━━ RECORDS FOR THIS TASK

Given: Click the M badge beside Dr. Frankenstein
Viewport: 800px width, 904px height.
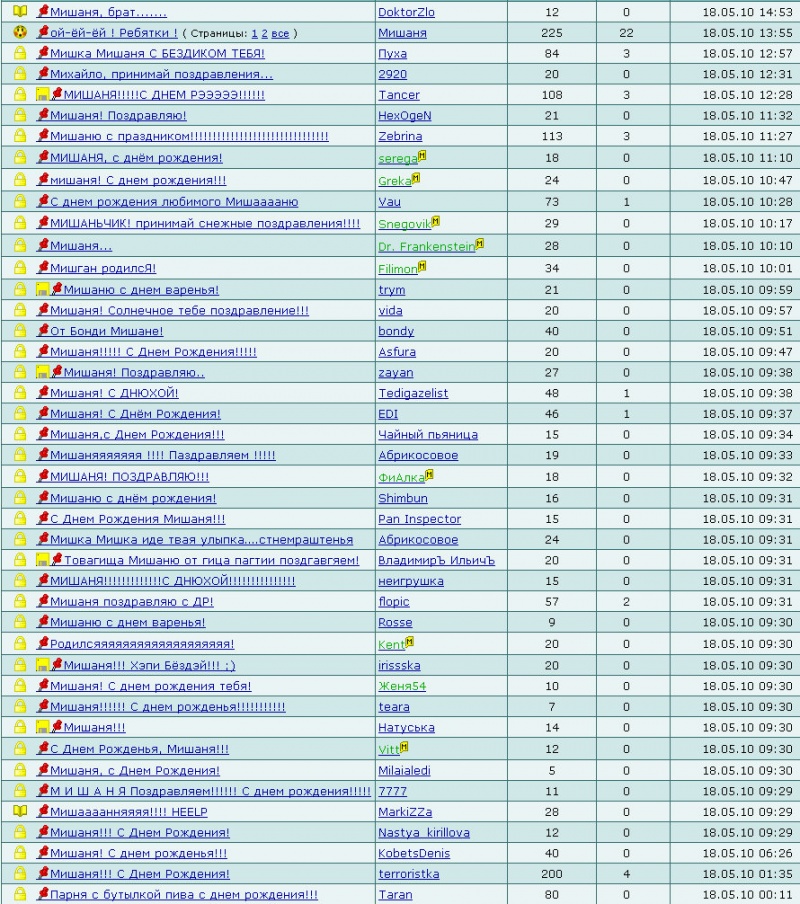Looking at the screenshot, I should (x=480, y=243).
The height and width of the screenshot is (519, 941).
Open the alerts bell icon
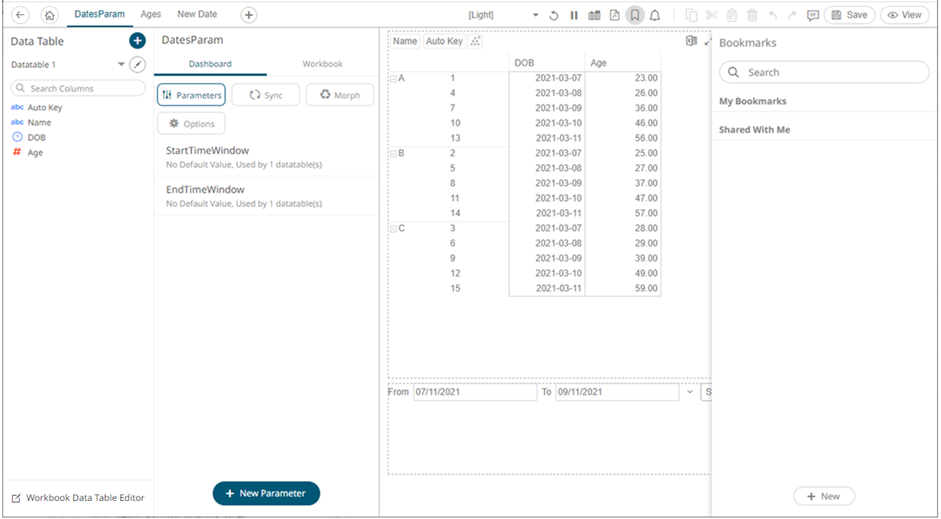[x=655, y=15]
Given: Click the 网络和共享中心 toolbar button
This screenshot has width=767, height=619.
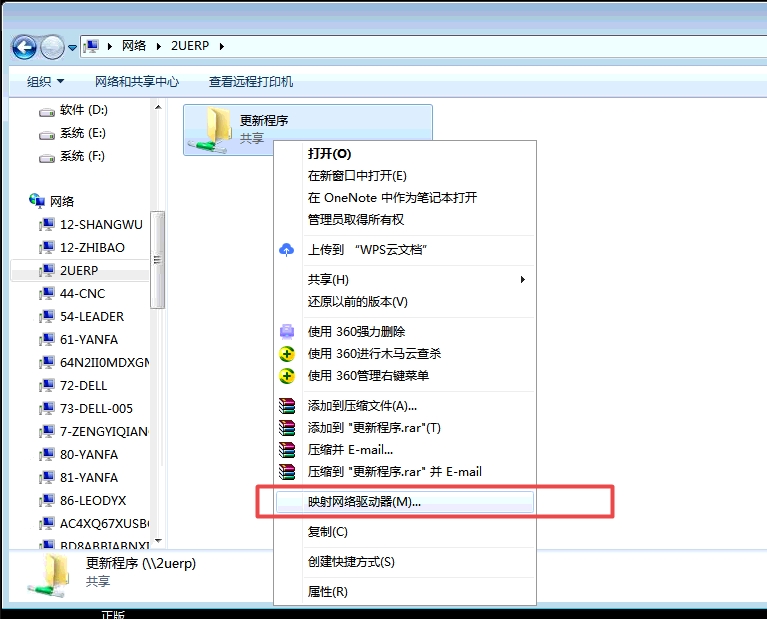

━━━━

### DESCRIPTION OF THE TASK
Repeat each line word for word, from the one with "Viewport: 800px width, 904px height." down to the last line of the data, and keep the pictures out of it.

### RESPONSE
Viewport: 800px width, 904px height.
Looking at the screenshot, I should (x=480, y=243).
The height and width of the screenshot is (519, 941).
Open the alerts bell icon
[x=655, y=15]
Given: Click the 网络和共享中心 toolbar button
This screenshot has width=767, height=619.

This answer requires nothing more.